Par : Webmaster
Publié : 20 avril 2013

Les temps sont durs.

L’Edito de l’Agglo

Les temps sont durs. « Hui est li temps de tribulacion » comme on disait en 1394. Maintenant on dit c’est la crise. Sauf les fanfarons et les menteurs, personne n’a la baguette magique pour changer l’eau en vin. On entend des gens qui furent longtemps au pouvoir, avant que le peuple des vrais et faux travailleurs ne les envoie se rhabiller, vouloir nous faire croire que brusquement ils auraient retrouvé le mode d’emploi de la baguette à faire les miracles. Sans doute ont-ils profité des leçons de Harry Potter ? Mr. Hollande, qui parait-il n’a rien de ma Sorcière Bien Aimée, se débat comme il peut dans une situation qui ne doit pas grand-chose à la gauche, dont les socialistes héritent, les frais de succession sont lourds, la réalité est têtue (atau pu’ei è pu’ei atau) et la politique n’est pas une science exacte. Comme disait Pierre Dac, « Les prévisions sont difficiles, surtout quand elles concernent l’avenir. » Mais l’avenir c’est beaucoup ce qu’on le fait, et qui ne tente rien … ne risque pas d’avoir une chance d’avoir finalement raison ; comme ceux qui élèvent la voix plus haut que les idées. ? L’impatience de ceux qui souffrent de la situation actuelle se comprend. D’autant que ce n’est pas la crise pour tout le monde. Pessimisme et ressentiment sont les contrecoups d’un désir d’équité trop longtemps contrecarré.
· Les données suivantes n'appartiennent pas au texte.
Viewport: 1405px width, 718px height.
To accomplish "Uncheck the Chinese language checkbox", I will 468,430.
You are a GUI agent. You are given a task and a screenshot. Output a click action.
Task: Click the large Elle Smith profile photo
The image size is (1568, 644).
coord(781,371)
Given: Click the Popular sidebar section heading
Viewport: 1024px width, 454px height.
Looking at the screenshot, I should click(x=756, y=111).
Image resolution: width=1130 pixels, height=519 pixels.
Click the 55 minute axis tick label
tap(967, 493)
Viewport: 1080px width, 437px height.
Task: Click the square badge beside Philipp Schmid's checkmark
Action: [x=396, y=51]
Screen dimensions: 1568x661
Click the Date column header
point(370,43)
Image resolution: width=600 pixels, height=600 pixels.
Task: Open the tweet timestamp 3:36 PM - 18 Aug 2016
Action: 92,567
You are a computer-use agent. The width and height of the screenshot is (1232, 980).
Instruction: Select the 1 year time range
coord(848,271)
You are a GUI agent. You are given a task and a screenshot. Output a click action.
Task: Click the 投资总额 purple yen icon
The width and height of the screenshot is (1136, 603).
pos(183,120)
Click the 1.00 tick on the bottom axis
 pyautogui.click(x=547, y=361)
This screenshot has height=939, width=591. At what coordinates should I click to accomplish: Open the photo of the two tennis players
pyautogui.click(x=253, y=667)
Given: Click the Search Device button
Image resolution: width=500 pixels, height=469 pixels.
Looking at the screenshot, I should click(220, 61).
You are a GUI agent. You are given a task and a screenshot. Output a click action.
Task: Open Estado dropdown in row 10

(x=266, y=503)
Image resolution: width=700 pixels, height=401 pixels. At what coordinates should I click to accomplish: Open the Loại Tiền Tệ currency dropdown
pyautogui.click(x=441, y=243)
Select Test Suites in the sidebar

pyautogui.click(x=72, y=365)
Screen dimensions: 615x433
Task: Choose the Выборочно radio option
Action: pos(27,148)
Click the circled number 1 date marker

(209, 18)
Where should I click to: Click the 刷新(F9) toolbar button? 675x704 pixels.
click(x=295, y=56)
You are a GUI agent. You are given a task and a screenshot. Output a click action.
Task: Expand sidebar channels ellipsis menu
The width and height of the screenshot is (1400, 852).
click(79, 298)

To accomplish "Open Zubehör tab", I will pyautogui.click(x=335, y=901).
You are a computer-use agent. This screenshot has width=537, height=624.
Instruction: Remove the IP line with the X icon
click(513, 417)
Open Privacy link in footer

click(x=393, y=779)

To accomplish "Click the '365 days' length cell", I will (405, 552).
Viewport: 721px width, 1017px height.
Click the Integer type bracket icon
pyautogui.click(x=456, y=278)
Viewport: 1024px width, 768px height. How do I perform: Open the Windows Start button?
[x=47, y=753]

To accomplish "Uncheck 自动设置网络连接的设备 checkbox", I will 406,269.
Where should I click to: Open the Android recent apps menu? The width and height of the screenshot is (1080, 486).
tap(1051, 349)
On voit bien que la frustration est grande chez les français qui rêvaient d’un changement plus rapide et énergique - c’est humain. Pas forcément réaliste. Attention quand même, socialistes, à fournir un modèle alternatif crédible à opposer au capitalisme. Sous peine d’aboutir à une radicalisation de l’opinion dont on voit bien les bénéficiaires ; et les conséquences. Les optimistes veulent que le pire ne soit jamais sûr ; nous en faisons bien sûr partie (et même parti, de l’optimisme) mais la désespérance fait que le pire est toujours possible.